Sitting on the frozen plains of North Dakota 50 miles from the Canadian boarder, a family-owned business has been enlisted by Gulf of Mexico fishermen to develop a new method to grade by size head-on shrimp while still on the boat. The new shrimp grader will allow Gulf fishermen to better compete with imports, putting the quality consumers demand ahead of price.
Fifty years ago Kerian Machines, located in the tiny town of Grafton, designed its first potato grader. Since then the international company has developed new methods of sorting a variety of products.
‘My father always told me people don’t come to us just to buy another piece of equipment, they come to us with problems they want solved,’ said James Kerian, whose grandfather started the company while working as a manager at a potato warehouse.
‘Our job is to understand the problem so we can apply our knowledge and expertise in engineering to provide an affordable, efficient and effective solution.’
One of those solutions was a grader for the crawfish industry more than three decades ago. James Kerian, who was eight at the time, remembers stories of how they were approached when a crawfish processor in Louisiana saw a grader made for sweet potatoes.
‘For a while now we have been interested in expanding into other shellfish. When approached about the opportunity to build a machine to size head-on shrimp right on the boat, we jumped at the opportunity,’ he said.
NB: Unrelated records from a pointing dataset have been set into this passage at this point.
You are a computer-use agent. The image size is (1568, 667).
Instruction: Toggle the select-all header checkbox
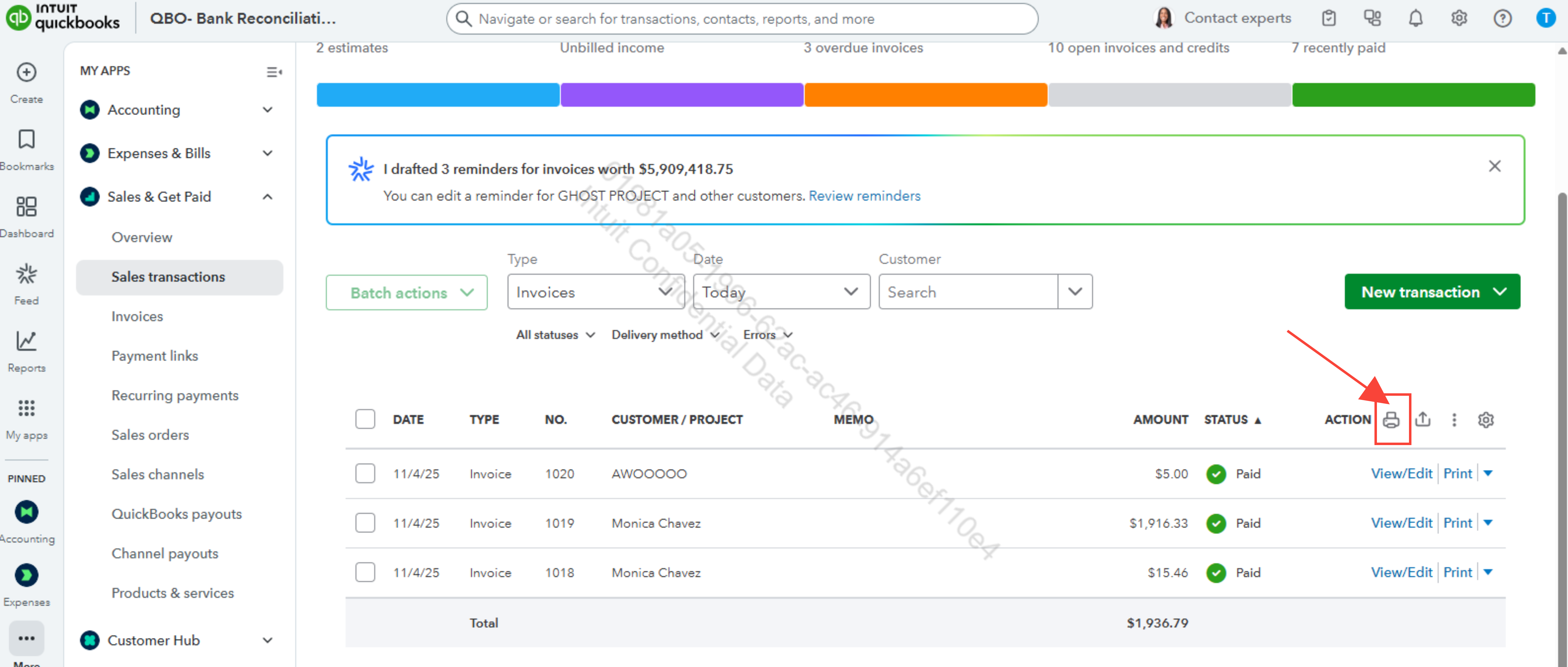(x=365, y=419)
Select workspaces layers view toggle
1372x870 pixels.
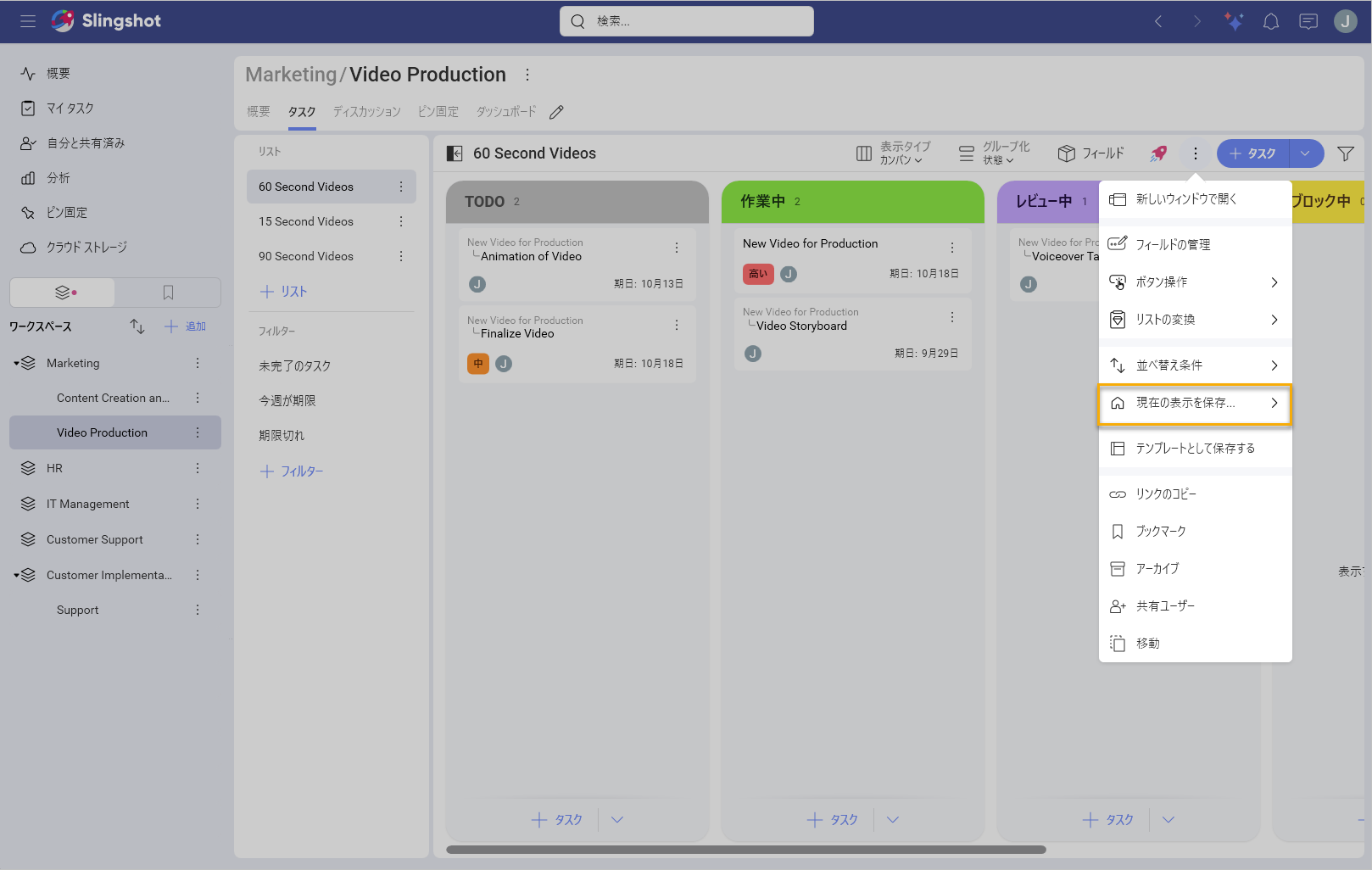coord(63,293)
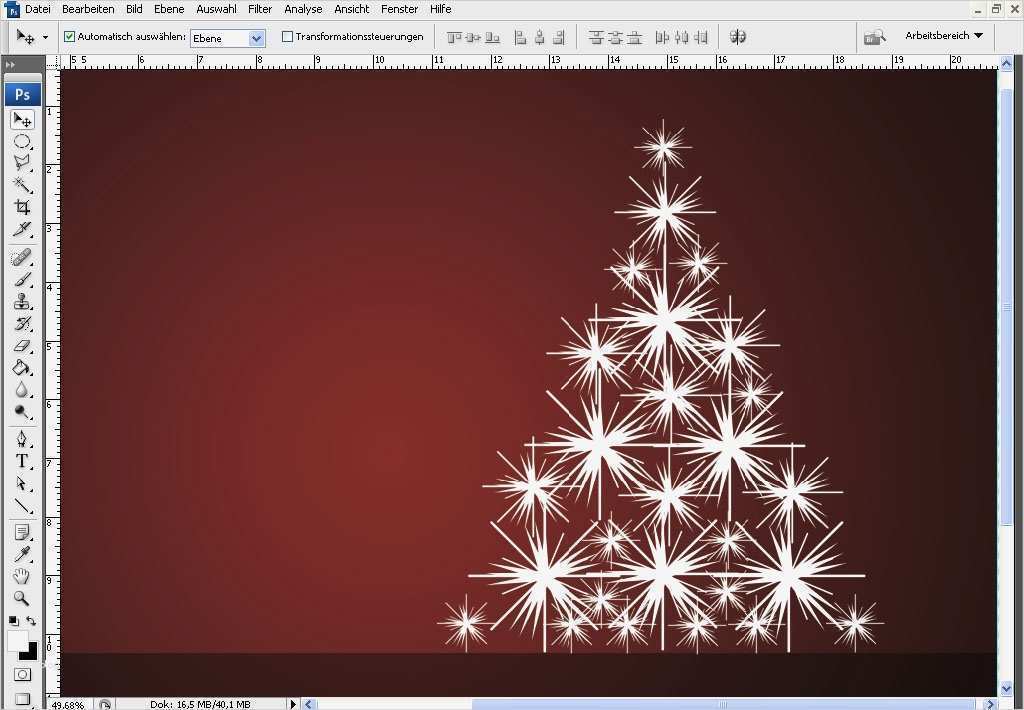Image resolution: width=1024 pixels, height=710 pixels.
Task: Open the Filter menu
Action: pos(260,9)
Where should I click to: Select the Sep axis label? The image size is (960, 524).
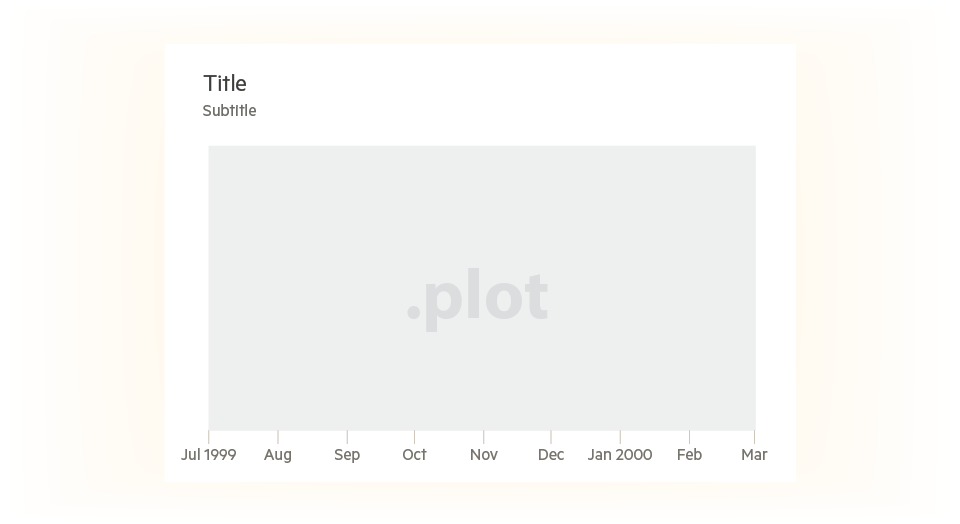pyautogui.click(x=347, y=455)
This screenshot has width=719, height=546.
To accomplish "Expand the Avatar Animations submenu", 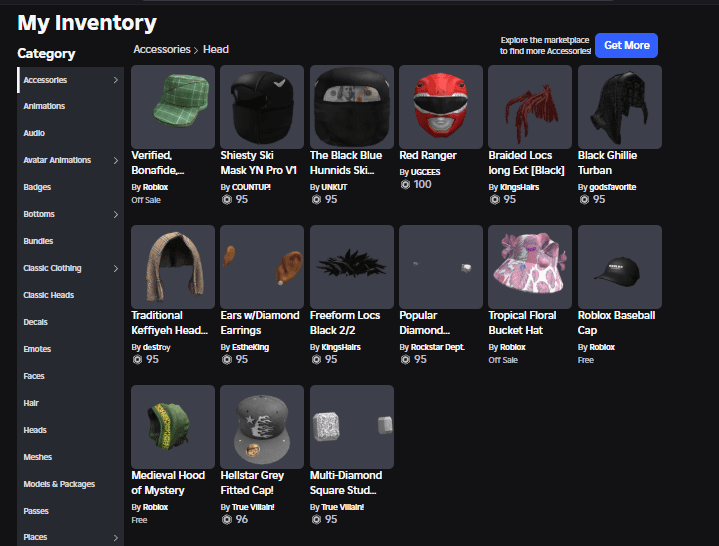I will 115,160.
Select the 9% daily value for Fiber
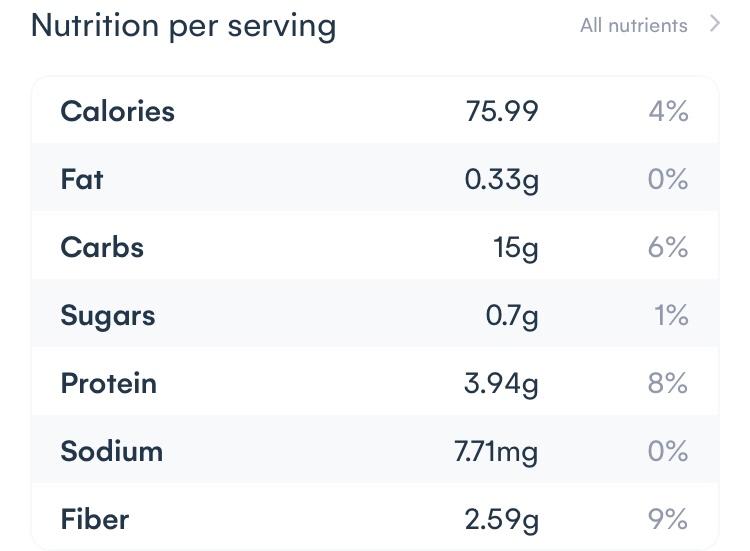This screenshot has height=551, width=750. tap(668, 519)
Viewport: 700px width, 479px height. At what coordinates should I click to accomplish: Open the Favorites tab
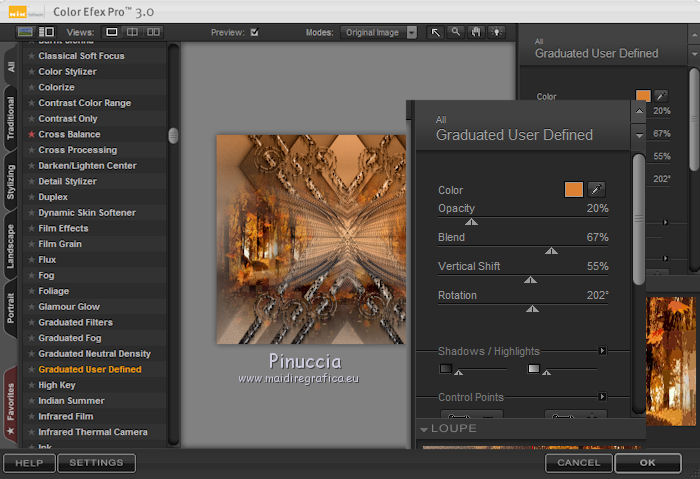point(10,405)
According to Dexter Guillory, owner of Riceland Crawfish of Eunice, the Louisiana crawfish industry has had a long history of using the company’s graders to size crawfish.
‘The machines work well for the us because they are both reliable and gentle on the product,’ he said.
‘They allow us to market a higher graded and washed product at a better margin, providing quality crawfish products to restaurants, supermarkets and other customers. It’s been good for the whole industry.’
Montegut shrimper Lance Nacio, owner of Anna Maria Shrimp, experimented on his boats with a Canadian built head-on grader for a number of years.
He heard of Kerian Machines from a friend in the crawfish business, and approached Thomas Hymel of Louisiana Sea Grant with the idea, who then in turn contacted the company.
According to James Kerian, the timing for the head-on shrimp grader could not have been better. His company had just completed developing its first entirely stainless steel grader for the fruit and vegetable industry. The high quality stainless sizer is designed to work in rough seas, while at the same time withstanding the salt air of the Gulf of Mexico.
‘We packed more than 30 pounds of shrimp and took it to North Dakota to see if their machine would handle the size-grading without harming the quality of the shrimp,’ Lance Nacio explained.
‘The shrimp were a variety of sizes, from 16-20 count to 51-60’s. We ran the mixed-sized shrimp through the machine six or seven times, each time it worked perfectly and no damage to the shrimp.’
‘Our test runs went wonderfully on all sorts of levels,’ James Kerian added.
‘It was great to have shrimp to run over the machine and test the concept and verify the Kerian Machines Sizer will line up the shrimp correctly, as well as sort them accurately and consistently. It was invaluable having Lance and Thomas here to help address potential issues and discuss adjustments needed to work properly on a shrimp boat.’
‘I played with graders on my boats for a number of years,” said Lance Nacio.
‘The problem was they were not reliable. I was always tinkering with them to make them work better, or they were breaking down because they had so many moving parts. This new system is so simple, that I am hopeful that it will be able to pay for itself within the first year.’
The company’s groundbreaking design is both rugged and simple, with fewer parts than the competition. It will allow for shrimp to be sorted into four sizes: small, medium, large and jumbo.